In order to visualize possible binding interactions in the enzyme-inhibitor complex, we constructed a model of the gem-diol form of 10 and manually docked it in the active site of HDAC8 using the structure of an HDAC4-trifluoromethylketone complex as a template (Figure 2A). The molecular structures of HDAC8 and 10 were superimposed on the structures of HDAC4 and its cognate trifluoromethylketone inhibitor, respectively. The conformation of 10 was subsequently adjusted to more closely resemble the conformation of acetyl-L-lysine observed in the Y306F HDAC8-tetrapeptide complex.²⁶ Based on this model, we hypothesize that the gem-diol moiety of 10 is stabilized by Zn²⁺ coordination and hydrogen bond interactions with H142, H143, and Y306 (Figures 2A, 2B). As such, the unusually high affinity of 10 likely results from the resemblance of the gem-diol form (Figure 2B) to the tetrahedral intermediate (and its flanking transition states) in catalysis (Figure 2C).

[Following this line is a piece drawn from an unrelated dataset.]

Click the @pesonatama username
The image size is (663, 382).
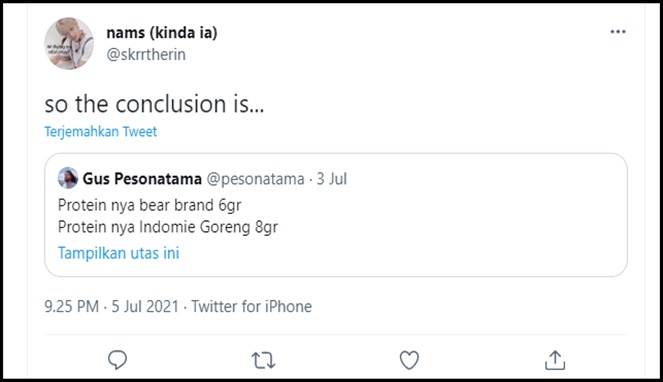click(x=255, y=179)
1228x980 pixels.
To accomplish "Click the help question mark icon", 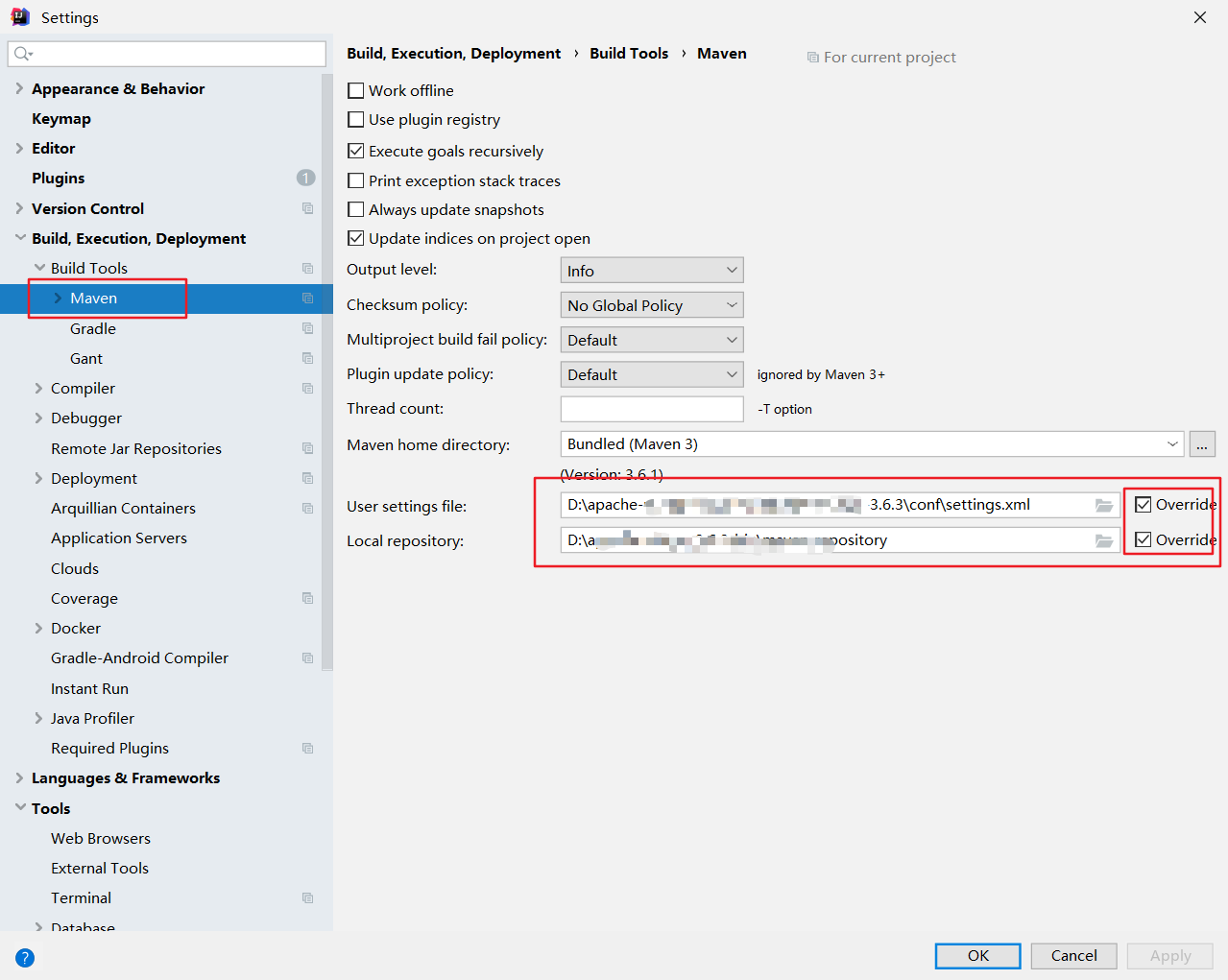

Figure 2. Trifluoromethylketone gem-diol binding to HDAC8 mimics the tetrahedral intermediate in catalysis.

(A) Stereoview of the gem-diol form of 10 modeled into the HDAC8 active site shows possible metal coordination and hydrogen bond interactions (black and orange dashed lines, respectively). Atoms are color-coded as follows: C = green (inhibitor) or gray (protein), N = blue, O = red, F = cyan; the catalytic Zn²⁺ ion is shown as a lavender sphere. (B) The Zn²⁺ coordination geometry observed in the HDAC4-trifluoromethylketone gem-diol complex²⁹ and potentially formed by the HDAC8-10 complex mimics that expected for the tetrahedral intermediate in catalysis by HDAC8 (C).

In summary, while the new trifluoromethylketone amino acid isostere of L-arginine 10 is a poor inhibitor of arginase, it is a surprisingly good inhibitor of HDAC8. Importantly, HDACs are validated targets for cancer chemotherapy, so structure-activity relationships now established for 10 can serve as a foundation for the design of a new class of amino acid inhibitors of the HDACs. Such inhibitors might prove to be pharmaceutically useful, especially if their relatively compact size does not enable interactions with other biological targets. Future work in this area will be reported in due course.